Düğüne saatler kala
Aşk yok, merhamet yok, aciz bir ruhun talepleri var...
Üzerindeki elbiseden bozma gelinliğe iğreti gözlerle bakarken, bakışlarını yavaşça aynadaki aksine kaldırdı. Kendisiyle göz göze gelmeyi istemeyecek kadar çok nefret ediyordu kendinden Diyar, ilk defa kendi benliğinden ölesiye tiksiniyordu.
Sessiz kalışı, asla kabul etmeyeceği bir şeyi körü körüne kabullenişi umuyordu ki yanlış yorumlanıyordu. Dışardan bir göz olarak birine ya da birilerine sorulsa asla kabul etmez diyeceklerine yüzde yüz emindi.
"Makyajın daha bitmedi!"
"Saçın topuz yapalım mı Diyar Hanım?"
"Gelin topuzu yapın Ayfer."
"Gelinliğin eteğini kaldırın kızım!"
Ömrü hayatında suratına o malzemelerden sürmemişti Diyar. Makyaj diye addedeceği sadece göz kalemi ve rimel vardı. Onun için bu iki malzeme yetip de artardı. Makyaj dedikleri şey suratı mantolanmaktan başka bir halt değildi. Tıpkı maske gibiydi... Gerçek yüzünü saklayabileceğin bir maske...
Hem Turan hiç hoşlanmaz hatta nefret ederdi makyajdan. Çoğu zaman gözlerini kızartıyor şu rimel denen şey, kullanma hiç. Güzelim gözlerine yazık ediyorsun diye kızardı.
"Turan..." diye mırıldanırken alelacele gözlerini aynadan çeken Diyar, boğazlarını yakan bir solukla beraber etrafına bakındı. Ölen sevgilisi... Toprak altındakinin bir ömür sürecek yası... Bu onun en çetin sınavı değil de neydi? Küçücük odada oradan oraya koşuşturan yardımcılar, onların hemen ardında eli belinde emirler yağdıran annesi, gelinliğini çekiştirip duran Hazan'ın onu memnun etme çabası... Hiçbiri umurunda değildi genç kadının, düşüncelerini zapt eden tek şey üzerindeki gelinlik ve Turan'dı.
Paris'te Daguerre Caddesi'ni bir baştan bir başa gezerken akşamı ettiklerinde denk geldikleri gelinlik mağazasının vitrinindeki gelinliğe dakikalarca bakmıştı iki sevgili.
"Alayım mı sana?"
"Alır mısın ki?"
"Niye almayacakmışım?"
"Bunun için önce teklif gerekmez mi?" teklife gerek yoktu aslında, şimdi gel evlenelim dese kesinlikle hayır demezdi Diyar.
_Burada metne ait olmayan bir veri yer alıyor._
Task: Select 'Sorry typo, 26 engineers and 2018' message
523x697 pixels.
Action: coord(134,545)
"Bana kalsa bir delilik yapalım mı diye sorarım sevgilim ama hak ettiğin gibi bir düğünü sana yaşatmadan bunu yapmam sana en büyük haksızlığım olur."
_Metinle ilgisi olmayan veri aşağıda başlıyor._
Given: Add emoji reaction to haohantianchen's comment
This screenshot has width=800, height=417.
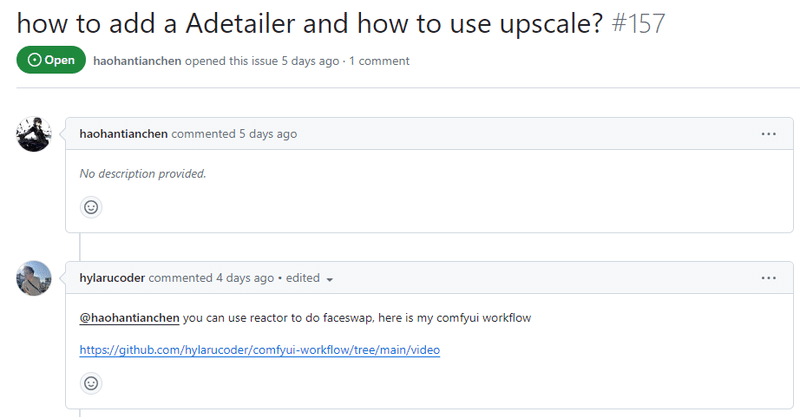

"Ben seninle her şeye razıyım Turan. İster gelinlik olsun ister olmasın. Seninle olacaksa teklifsiz, gelinliksiz olsun."
Ama onunla olmuyorsa, ki olmamıştı, gelinliğin de bir anlamı yoktu. Zira üzerindeki elbise gelinlikten çok kefeni gibiydi. Gözleri hırsından dolar mıydı bir insanın? Acısını içinde hapsetmiş bir insanın gözleri acıdan çok hırsından dolardı. Yapamadıklarından, söyleyemediklerinden, yaşayamadığı tüm her şey için, dayatılan kurallara uymak zorunda olduğundan, susmak zorunda kaldığından, zorunda bırakıldığı ne varsa, hepsi için dolar da taşardı insan denen varlığın gözleri...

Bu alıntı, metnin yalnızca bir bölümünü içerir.